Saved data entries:
..............................

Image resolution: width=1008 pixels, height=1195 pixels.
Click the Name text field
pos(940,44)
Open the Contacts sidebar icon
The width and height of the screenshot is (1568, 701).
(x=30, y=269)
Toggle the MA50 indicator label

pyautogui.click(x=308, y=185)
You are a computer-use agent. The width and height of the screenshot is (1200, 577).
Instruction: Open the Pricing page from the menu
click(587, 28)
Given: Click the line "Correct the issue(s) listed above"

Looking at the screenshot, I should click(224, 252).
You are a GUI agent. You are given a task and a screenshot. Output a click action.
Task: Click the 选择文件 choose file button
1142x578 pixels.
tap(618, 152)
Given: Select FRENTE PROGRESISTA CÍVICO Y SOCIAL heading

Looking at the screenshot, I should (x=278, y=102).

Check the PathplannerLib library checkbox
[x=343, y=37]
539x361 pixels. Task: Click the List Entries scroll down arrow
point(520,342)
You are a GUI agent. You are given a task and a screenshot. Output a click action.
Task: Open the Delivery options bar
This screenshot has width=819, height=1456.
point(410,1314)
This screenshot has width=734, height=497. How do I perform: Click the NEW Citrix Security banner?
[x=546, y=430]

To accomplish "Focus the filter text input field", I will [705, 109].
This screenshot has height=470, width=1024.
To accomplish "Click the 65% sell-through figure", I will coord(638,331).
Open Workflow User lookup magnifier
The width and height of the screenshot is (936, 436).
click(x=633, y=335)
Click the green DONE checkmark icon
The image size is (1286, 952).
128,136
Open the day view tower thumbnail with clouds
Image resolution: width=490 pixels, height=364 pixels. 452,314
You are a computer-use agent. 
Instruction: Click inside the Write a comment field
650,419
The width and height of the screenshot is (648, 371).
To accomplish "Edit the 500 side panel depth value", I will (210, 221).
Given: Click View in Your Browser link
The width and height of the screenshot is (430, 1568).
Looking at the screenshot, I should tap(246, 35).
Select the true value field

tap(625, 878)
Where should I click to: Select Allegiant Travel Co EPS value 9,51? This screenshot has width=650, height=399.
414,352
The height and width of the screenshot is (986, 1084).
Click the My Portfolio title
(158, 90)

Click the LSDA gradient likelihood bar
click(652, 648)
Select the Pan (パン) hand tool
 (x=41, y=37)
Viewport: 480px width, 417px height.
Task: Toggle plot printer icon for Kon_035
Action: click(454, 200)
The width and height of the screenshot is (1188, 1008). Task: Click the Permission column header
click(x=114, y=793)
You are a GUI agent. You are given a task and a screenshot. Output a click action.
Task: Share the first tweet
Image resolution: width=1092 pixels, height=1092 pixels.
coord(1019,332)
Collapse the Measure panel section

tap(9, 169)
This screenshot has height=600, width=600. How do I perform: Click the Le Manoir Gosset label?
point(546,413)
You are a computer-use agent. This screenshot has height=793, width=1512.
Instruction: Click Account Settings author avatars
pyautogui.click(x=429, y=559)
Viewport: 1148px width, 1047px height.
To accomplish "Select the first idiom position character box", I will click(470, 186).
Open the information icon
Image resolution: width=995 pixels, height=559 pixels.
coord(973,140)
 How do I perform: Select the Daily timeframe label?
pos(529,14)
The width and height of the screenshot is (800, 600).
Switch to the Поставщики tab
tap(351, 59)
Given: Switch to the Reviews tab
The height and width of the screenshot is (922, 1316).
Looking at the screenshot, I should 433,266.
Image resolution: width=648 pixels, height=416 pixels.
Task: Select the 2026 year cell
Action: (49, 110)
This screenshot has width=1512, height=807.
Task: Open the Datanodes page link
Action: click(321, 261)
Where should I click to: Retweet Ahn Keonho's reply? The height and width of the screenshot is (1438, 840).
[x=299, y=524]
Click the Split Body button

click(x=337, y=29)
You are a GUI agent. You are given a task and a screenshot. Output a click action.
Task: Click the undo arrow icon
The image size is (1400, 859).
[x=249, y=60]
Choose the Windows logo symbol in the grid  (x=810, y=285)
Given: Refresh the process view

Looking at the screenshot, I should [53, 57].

..............................

WHAT THE TASK REQUIRES — Set down all the data exactly as given.

REPLY —
Image resolution: width=1008 pixels, height=1195 pixels.
Click the Name text field
pos(940,44)
Open the Contacts sidebar icon
The width and height of the screenshot is (1568, 701).
(x=30, y=269)
Toggle the MA50 indicator label

pyautogui.click(x=308, y=185)
You are a computer-use agent. The width and height of the screenshot is (1200, 577).
Instruction: Open the Pricing page from the menu
click(587, 28)
Given: Click the line "Correct the issue(s) listed above"

Looking at the screenshot, I should click(224, 252).
You are a GUI agent. You are given a task and a screenshot. Output a click action.
Task: Click the 选择文件 choose file button
1142x578 pixels.
tap(618, 152)
Given: Select FRENTE PROGRESISTA CÍVICO Y SOCIAL heading

Looking at the screenshot, I should (x=278, y=102).

Check the PathplannerLib library checkbox
[x=343, y=37]
539x361 pixels. Task: Click the List Entries scroll down arrow
point(520,342)
You are a GUI agent. You are given a task and a screenshot. Output a click action.
Task: Open the Delivery options bar
This screenshot has width=819, height=1456.
point(410,1314)
This screenshot has width=734, height=497. How do I perform: Click the NEW Citrix Security banner?
[x=546, y=430]

To accomplish "Focus the filter text input field", I will [705, 109].
This screenshot has height=470, width=1024.
To accomplish "Click the 65% sell-through figure", I will coord(638,331).
Open Workflow User lookup magnifier
The width and height of the screenshot is (936, 436).
click(x=633, y=335)
Click the green DONE checkmark icon
The image size is (1286, 952).
128,136
Open the day view tower thumbnail with clouds
Image resolution: width=490 pixels, height=364 pixels. 452,314
You are a computer-use agent. 
Instruction: Click inside the Write a comment field
650,419
The width and height of the screenshot is (648, 371).
To accomplish "Edit the 500 side panel depth value", I will (210, 221).
Given: Click View in Your Browser link
The width and height of the screenshot is (430, 1568).
Looking at the screenshot, I should tap(246, 35).
Select the true value field

tap(625, 878)
Where should I click to: Select Allegiant Travel Co EPS value 9,51? This screenshot has width=650, height=399.
414,352
The height and width of the screenshot is (986, 1084).
Click the My Portfolio title
(158, 90)

Click the LSDA gradient likelihood bar
click(652, 648)
Select the Pan (パン) hand tool
 (x=41, y=37)
Viewport: 480px width, 417px height.
Task: Toggle plot printer icon for Kon_035
Action: click(454, 200)
The width and height of the screenshot is (1188, 1008). Task: Click the Permission column header
click(x=114, y=793)
You are a GUI agent. You are given a task and a screenshot. Output a click action.
Task: Share the first tweet
Image resolution: width=1092 pixels, height=1092 pixels.
coord(1019,332)
Collapse the Measure panel section

tap(9, 169)
This screenshot has height=600, width=600. How do I perform: Click the Le Manoir Gosset label?
point(546,413)
You are a computer-use agent. This screenshot has height=793, width=1512.
Instruction: Click Account Settings author avatars
pyautogui.click(x=429, y=559)
Viewport: 1148px width, 1047px height.
To accomplish "Select the first idiom position character box", I will click(470, 186).
Open the information icon
Image resolution: width=995 pixels, height=559 pixels.
coord(973,140)
 How do I perform: Select the Daily timeframe label?
pos(529,14)
The width and height of the screenshot is (800, 600).
Switch to the Поставщики tab
tap(351, 59)
Given: Switch to the Reviews tab
The height and width of the screenshot is (922, 1316).
Looking at the screenshot, I should 433,266.
Image resolution: width=648 pixels, height=416 pixels.
Task: Select the 2026 year cell
Action: (49, 110)
This screenshot has width=1512, height=807.
Task: Open the Datanodes page link
Action: click(321, 261)
Where should I click to: Retweet Ahn Keonho's reply? The height and width of the screenshot is (1438, 840).
[x=299, y=524]
Click the Split Body button

click(x=337, y=29)
You are a GUI agent. You are given a task and a screenshot. Output a click action.
Task: Click the undo arrow icon
The image size is (1400, 859).
[x=249, y=60]
Choose the Windows logo symbol in the grid  (x=810, y=285)
Given: Refresh the process view

Looking at the screenshot, I should [53, 57].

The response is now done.